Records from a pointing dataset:
— start —

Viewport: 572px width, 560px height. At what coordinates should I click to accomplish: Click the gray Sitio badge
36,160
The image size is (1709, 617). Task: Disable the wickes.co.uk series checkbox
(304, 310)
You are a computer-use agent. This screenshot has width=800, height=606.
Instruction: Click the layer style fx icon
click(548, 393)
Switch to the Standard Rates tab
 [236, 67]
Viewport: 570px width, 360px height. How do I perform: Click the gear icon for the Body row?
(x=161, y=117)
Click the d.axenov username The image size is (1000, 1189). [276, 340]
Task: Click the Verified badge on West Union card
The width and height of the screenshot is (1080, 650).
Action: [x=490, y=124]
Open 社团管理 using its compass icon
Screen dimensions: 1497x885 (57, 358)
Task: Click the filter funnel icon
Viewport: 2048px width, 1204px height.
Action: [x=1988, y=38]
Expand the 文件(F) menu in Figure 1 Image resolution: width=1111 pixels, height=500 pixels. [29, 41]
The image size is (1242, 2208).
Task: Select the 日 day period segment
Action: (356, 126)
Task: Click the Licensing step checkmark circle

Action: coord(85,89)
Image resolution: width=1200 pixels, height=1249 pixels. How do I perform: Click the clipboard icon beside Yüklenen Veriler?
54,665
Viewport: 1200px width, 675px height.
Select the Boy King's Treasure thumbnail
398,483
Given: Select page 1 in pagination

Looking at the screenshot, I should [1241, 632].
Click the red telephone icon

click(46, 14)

— end —

## REQUEST
Rewrite the records, replacing "Viewport" with "Display area" everywhere and leaving everything else unchanged.

## EXERCISE RESPONSE
Display area: 572px width, 560px height. At what coordinates should I click to accomplish: Click the gray Sitio badge
36,160
The image size is (1709, 617). Task: Disable the wickes.co.uk series checkbox
(304, 310)
You are a computer-use agent. This screenshot has width=800, height=606.
Instruction: Click the layer style fx icon
click(548, 393)
Switch to the Standard Rates tab
 [236, 67]
Display area: 570px width, 360px height. How do I perform: Click the gear icon for the Body row?
(x=161, y=117)
Click the d.axenov username The image size is (1000, 1189). [276, 340]
Task: Click the Verified badge on West Union card
The width and height of the screenshot is (1080, 650).
Action: [x=490, y=124]
Open 社团管理 using its compass icon
Screen dimensions: 1497x885 (57, 358)
Task: Click the filter funnel icon
Display area: 2048px width, 1204px height.
Action: [x=1988, y=38]
Expand the 文件(F) menu in Figure 1 Image resolution: width=1111 pixels, height=500 pixels. [29, 41]
The image size is (1242, 2208).
Task: Select the 日 day period segment
Action: (356, 126)
Task: Click the Licensing step checkmark circle

Action: coord(85,89)
Image resolution: width=1200 pixels, height=1249 pixels. How do I perform: Click the clipboard icon beside Yüklenen Veriler?
54,665
Display area: 1200px width, 675px height.
Select the Boy King's Treasure thumbnail
398,483
Given: Select page 1 in pagination

Looking at the screenshot, I should [1241, 632].
Click the red telephone icon

click(46, 14)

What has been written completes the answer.